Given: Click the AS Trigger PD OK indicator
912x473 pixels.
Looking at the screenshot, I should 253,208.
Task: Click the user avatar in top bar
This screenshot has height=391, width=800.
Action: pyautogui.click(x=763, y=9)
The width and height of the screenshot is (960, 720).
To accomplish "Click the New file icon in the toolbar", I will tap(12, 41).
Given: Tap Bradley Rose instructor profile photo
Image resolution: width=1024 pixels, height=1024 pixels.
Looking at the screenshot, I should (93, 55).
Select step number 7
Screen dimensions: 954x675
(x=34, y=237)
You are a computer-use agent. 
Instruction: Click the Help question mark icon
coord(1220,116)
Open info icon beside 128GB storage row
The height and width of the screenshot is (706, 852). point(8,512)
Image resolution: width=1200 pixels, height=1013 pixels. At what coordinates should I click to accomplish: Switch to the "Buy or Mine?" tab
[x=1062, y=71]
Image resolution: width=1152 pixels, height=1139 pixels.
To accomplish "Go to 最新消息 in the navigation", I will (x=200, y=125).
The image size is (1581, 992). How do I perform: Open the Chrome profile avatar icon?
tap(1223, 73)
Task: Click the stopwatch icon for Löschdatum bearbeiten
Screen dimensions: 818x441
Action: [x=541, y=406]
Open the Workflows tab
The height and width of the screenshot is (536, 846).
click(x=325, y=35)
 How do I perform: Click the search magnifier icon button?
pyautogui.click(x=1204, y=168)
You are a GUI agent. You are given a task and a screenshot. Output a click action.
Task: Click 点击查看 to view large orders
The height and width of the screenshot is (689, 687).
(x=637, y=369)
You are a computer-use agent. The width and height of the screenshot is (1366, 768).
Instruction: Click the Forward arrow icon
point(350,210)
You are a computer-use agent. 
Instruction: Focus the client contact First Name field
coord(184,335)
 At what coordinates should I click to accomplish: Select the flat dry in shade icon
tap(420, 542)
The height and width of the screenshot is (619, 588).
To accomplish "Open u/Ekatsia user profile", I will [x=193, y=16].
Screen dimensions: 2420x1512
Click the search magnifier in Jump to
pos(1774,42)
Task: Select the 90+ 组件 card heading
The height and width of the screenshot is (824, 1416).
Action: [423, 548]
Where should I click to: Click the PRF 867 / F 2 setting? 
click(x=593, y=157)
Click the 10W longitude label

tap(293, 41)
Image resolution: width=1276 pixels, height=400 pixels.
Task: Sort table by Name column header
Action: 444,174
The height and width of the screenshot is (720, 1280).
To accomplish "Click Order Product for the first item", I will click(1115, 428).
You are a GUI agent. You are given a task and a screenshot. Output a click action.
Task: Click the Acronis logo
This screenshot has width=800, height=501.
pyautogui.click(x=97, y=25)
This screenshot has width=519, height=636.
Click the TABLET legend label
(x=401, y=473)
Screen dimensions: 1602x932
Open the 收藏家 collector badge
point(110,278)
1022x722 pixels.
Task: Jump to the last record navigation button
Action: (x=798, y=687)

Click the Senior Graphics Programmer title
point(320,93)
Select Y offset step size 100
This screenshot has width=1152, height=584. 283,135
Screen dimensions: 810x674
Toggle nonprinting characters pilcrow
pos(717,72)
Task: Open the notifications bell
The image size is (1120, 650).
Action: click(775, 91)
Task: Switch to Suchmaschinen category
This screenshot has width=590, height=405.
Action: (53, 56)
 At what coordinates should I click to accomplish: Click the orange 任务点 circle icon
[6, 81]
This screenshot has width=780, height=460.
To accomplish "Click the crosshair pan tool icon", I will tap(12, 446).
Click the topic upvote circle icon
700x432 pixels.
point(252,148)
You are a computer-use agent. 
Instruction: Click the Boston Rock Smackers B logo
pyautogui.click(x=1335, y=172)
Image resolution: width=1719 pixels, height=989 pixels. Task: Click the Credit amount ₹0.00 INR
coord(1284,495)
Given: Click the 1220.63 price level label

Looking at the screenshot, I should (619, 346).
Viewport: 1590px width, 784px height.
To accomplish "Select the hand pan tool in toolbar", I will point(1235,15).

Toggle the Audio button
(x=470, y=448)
========================================
Task objective - Would you return each line of the material above, unchanged, from the first one through the line where "The height and width of the screenshot is (619, 588)." appears?

Task output -
Given: Click the AS Trigger PD OK indicator
912x473 pixels.
Looking at the screenshot, I should 253,208.
Task: Click the user avatar in top bar
This screenshot has height=391, width=800.
Action: pyautogui.click(x=763, y=9)
The width and height of the screenshot is (960, 720).
To accomplish "Click the New file icon in the toolbar", I will tap(12, 41).
Given: Tap Bradley Rose instructor profile photo
Image resolution: width=1024 pixels, height=1024 pixels.
Looking at the screenshot, I should (93, 55).
Select step number 7
Screen dimensions: 954x675
(x=34, y=237)
You are a computer-use agent. 
Instruction: Click the Help question mark icon
coord(1220,116)
Open info icon beside 128GB storage row
The height and width of the screenshot is (706, 852). point(8,512)
Image resolution: width=1200 pixels, height=1013 pixels. At what coordinates should I click to accomplish: Switch to the "Buy or Mine?" tab
[x=1062, y=71]
Image resolution: width=1152 pixels, height=1139 pixels.
To accomplish "Go to 最新消息 in the navigation", I will (x=200, y=125).
The image size is (1581, 992). How do I perform: Open the Chrome profile avatar icon?
tap(1223, 73)
Task: Click the stopwatch icon for Löschdatum bearbeiten
Screen dimensions: 818x441
Action: [x=541, y=406]
Open the Workflows tab
The height and width of the screenshot is (536, 846).
click(x=325, y=35)
 How do I perform: Click the search magnifier icon button?
pyautogui.click(x=1204, y=168)
You are a GUI agent. You are given a task and a screenshot. Output a click action.
Task: Click 点击查看 to view large orders
The height and width of the screenshot is (689, 687).
(x=637, y=369)
You are a computer-use agent. The width and height of the screenshot is (1366, 768).
Instruction: Click the Forward arrow icon
point(350,210)
You are a computer-use agent. 
Instruction: Focus the client contact First Name field
coord(184,335)
 At what coordinates should I click to accomplish: Select the flat dry in shade icon
tap(420, 542)
The height and width of the screenshot is (619, 588).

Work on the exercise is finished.